The Coming Acquisition Wave

Yahoo and Tumblr are just the beginning. Conditions are ripe for merger mania.

Yahoo CEO Marissa Mayer in May

Photo by Brad Barket/Getty Images for Wired

Any time someone spends more than $1 billion to buy a company with little revenue and no profits, someone’s going to raise an eyebrow or two. But Yahoo’s acquisition of Tumblr, announced Monday morning, makes sense not just as a particular strategy for the businesses in question but as part of the larger macroeconomic landscape. All the pieces are falling into place for a large wave of mergers and acquisitions, particularly of privately held companies. 

The key fact is that even though a handful of high-profile deals like Facebook buying Instagram or Yahoo buying Tumblr continue to make the news, the actual pace of mergers and acquisitions activity over the past year has been modest. David Gelles and Michael Mackenzie reported over the weekend in the Financial Times on a new analysis from S&P Capital IQ showing that only 25 percent of corporate loans are funding acquisitions, way down from the 60 percent share seen in 2006. Where’s the money going instead? As Bernard Condon wrote on Saturday, we’ve lately seen firms investing huge amounts of cash in buying their own stock.

That’s resulted in what Condon termed a “narcissist’s rally,” as so far in 2013 “big U.S. companies have given the go-ahead for $286 billion of buybacks, up 88 percent from the same period last year according to Birinyi Associates.” These repurchases have been a key driver of the most recent phase of the stock market rally that’s driven the S&P 500 index up to nominal record highs.

Those inclined toward paranoia see the foundation for a new bubble here. But the fundamentals in corporate America are very different from what we saw back in 1999. The truth is that in the wake of the great 2008 financial crisis and the deep recession of 2009, most stocks became extremely cheap relative to the profitability of corporate America. For years we got sob stories about how corporate profits had recovered but wages hadn’t, with few noting the fact that stock prices had stagnated along with wages.  The more recent wave of sob stories about how the stock market has recovered but the labor market hasn’t is just the next logical step. A recovery for capital but not for labor is frustrating, but a recovery for corporate profits and not for share prices was absurd. So companies with cash on hand found themselves in the curious situation where a narcissistic investment strategy made perfect sense. A total breakdown of confidence and trust had made established, profitable businesses cheap. The low interest rate environment meant that investing in just about anything was cheap, but far and away the easiest investment for any firm to analyze is an investment in itself. 

But now that markets are back up, we should expect the trend to change. Most shares aren’t particularly cheap anymore, but cash still is.

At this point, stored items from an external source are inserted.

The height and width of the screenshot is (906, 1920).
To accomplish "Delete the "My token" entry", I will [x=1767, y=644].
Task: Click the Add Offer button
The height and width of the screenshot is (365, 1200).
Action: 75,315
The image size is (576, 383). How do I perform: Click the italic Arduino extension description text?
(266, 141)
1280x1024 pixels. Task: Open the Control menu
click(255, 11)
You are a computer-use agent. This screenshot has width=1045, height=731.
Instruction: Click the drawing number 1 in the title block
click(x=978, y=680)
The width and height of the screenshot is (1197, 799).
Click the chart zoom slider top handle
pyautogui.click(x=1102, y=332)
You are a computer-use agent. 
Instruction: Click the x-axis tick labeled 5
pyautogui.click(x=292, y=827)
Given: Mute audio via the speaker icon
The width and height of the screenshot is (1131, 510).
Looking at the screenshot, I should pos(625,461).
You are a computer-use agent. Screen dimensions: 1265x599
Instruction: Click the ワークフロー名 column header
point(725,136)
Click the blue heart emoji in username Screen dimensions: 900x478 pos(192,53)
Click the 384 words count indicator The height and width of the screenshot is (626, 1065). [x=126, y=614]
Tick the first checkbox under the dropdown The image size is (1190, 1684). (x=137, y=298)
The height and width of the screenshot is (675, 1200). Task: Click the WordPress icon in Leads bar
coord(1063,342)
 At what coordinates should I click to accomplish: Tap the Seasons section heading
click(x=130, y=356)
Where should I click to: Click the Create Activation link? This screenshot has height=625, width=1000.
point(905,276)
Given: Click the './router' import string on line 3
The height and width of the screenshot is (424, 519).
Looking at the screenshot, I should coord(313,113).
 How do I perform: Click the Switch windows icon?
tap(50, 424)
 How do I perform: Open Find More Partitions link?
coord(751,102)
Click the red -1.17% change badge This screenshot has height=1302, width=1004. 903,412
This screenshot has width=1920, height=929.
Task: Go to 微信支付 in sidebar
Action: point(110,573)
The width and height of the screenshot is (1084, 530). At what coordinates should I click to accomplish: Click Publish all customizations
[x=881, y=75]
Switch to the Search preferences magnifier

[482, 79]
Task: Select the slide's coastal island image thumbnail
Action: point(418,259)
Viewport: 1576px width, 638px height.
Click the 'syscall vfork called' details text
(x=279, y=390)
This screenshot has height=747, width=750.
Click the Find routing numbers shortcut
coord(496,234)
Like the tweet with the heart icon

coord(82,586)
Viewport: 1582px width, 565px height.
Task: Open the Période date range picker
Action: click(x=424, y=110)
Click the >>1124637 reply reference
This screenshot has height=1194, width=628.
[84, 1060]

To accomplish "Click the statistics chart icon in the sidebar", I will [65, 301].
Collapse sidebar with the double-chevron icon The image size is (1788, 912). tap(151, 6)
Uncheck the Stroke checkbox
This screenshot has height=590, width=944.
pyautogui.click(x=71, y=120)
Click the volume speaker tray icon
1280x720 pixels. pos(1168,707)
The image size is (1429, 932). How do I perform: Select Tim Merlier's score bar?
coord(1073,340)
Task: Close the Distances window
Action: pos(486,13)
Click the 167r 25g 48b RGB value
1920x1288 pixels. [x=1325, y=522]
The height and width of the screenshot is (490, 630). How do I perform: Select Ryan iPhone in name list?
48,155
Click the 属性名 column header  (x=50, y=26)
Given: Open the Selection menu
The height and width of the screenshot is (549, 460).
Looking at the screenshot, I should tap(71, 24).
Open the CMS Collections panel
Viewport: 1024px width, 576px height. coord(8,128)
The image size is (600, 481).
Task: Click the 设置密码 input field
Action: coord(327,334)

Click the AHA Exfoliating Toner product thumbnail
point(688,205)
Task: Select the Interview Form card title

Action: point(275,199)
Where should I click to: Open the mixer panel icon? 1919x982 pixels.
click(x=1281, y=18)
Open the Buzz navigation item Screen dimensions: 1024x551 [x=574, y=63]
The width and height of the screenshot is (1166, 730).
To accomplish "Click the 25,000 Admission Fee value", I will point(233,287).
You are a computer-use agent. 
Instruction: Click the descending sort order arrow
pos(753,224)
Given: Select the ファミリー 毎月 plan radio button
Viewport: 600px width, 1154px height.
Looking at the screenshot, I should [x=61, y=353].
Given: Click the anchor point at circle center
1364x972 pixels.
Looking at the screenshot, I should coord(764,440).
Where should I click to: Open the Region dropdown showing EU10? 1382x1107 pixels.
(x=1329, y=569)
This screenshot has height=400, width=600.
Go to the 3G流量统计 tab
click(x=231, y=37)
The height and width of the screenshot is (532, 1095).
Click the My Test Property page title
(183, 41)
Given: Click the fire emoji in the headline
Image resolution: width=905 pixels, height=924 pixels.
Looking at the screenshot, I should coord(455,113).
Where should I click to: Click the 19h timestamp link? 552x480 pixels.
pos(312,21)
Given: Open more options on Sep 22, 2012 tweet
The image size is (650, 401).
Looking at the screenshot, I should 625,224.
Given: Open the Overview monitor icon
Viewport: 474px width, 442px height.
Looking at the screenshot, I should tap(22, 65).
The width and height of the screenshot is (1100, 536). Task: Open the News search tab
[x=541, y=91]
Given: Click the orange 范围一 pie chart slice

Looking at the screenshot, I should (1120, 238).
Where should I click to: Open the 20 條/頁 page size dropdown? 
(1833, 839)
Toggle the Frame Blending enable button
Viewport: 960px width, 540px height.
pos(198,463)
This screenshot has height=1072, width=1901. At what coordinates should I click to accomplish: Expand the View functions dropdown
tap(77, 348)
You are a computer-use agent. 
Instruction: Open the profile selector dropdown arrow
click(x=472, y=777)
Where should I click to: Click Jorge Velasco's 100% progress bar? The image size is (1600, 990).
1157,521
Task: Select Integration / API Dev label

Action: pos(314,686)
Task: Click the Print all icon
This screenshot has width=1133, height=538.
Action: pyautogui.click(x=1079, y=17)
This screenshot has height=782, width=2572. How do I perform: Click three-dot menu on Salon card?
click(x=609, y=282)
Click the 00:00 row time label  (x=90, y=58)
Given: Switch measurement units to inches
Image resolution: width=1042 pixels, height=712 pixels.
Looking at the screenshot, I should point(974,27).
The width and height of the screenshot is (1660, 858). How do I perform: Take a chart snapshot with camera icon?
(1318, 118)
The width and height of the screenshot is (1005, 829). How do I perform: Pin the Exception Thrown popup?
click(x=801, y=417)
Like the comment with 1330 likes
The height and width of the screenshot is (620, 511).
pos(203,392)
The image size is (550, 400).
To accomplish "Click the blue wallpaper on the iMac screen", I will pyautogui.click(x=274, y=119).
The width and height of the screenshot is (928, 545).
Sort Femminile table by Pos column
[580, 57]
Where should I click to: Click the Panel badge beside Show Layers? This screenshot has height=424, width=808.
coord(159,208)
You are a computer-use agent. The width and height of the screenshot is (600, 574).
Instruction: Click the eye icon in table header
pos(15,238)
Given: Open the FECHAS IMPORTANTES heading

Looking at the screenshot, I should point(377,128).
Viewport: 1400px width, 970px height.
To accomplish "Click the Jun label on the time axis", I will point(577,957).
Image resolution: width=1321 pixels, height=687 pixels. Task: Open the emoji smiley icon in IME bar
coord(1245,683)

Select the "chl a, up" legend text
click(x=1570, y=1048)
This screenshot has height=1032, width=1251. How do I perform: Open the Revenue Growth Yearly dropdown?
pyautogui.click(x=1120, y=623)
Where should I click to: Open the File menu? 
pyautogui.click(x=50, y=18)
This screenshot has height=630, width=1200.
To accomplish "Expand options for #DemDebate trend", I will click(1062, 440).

Wall Street types are becoming increasingly antsy and vocal about what they characterize as “artificially low” interest rates, but there’s nothing artificial about it. With inflation low and stable there’s simply no reason for interest rates to rise. That means holding cash and cash-like assets is a very unattractive proposition. Whether or not buying Tumblr will pay off for Yahoo in the long run, it’s clear that buying something was a smart play. Sitting on cash is a weak move. In normal times, firms might hoard cash for the sake of “strategic flexibility”—worrying that an acquisition today will make them unable to make an even better acquisition tomorrow. But even junk bonds pay less than 6 percent interest these days. At those rates, a target firm would only need to earn slightly above-average profits to pay off. So there’s no reason not to do a good deal today simply because you’re worried that a great deal might come along tomorrow. If you’ve got the cash, you might as well spend it.

For the sake of the broader economy, the hope would be that cash-rich firms won’t just buy up other companies. We’d like to see corporate America invest in lots of new office buildings and storefronts and buy up gobs of trucks, machines, and other capital equipment. That means jobs for the people building the trucks and buildings and jobs for the people managing the equipment. But buying up a whole company is a good shortcut method of obtaining capital goods. And in the technology sector, it’s almost the only way to do it. You can’t purchase Web traffic, mobile engagement, or a youth-oriented brand identity on the open market the way you might get a forklift, a parking garage, or a new deep fryer. Inventing great new ideas in-house is going to be any sensible company’s preferred growth strategy, but if you’ve already got money in the bank, there’s no better move than trying to identify a solid private company and swallow it whole.

But just because acquisitions make sense right now doesn’t mean that all acquisitions will turn out well. Corporate history is full of absurd takeovers and mismanaged mergers. The time is right for companies to buy other companies, but the ones that prosper will be the ones that show good judgment in their shopping sprees. A strong track record of mergers and acquisitions isn’t typically how executives rise to the top in Silicon Valley, but it could make or break many of today’s leading tech firms.